A complete, exact copy of the records below is the required result.

*** Records shown Section Begins ***

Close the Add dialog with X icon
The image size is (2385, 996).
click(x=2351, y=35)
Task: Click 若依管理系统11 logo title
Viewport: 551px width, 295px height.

*** Records shown Section Ends ***

Task answer:
Close the Add dialog with X icon
The image size is (2385, 996).
click(x=2351, y=35)
Task: Click 若依管理系统11 logo title
Viewport: 551px width, 295px height.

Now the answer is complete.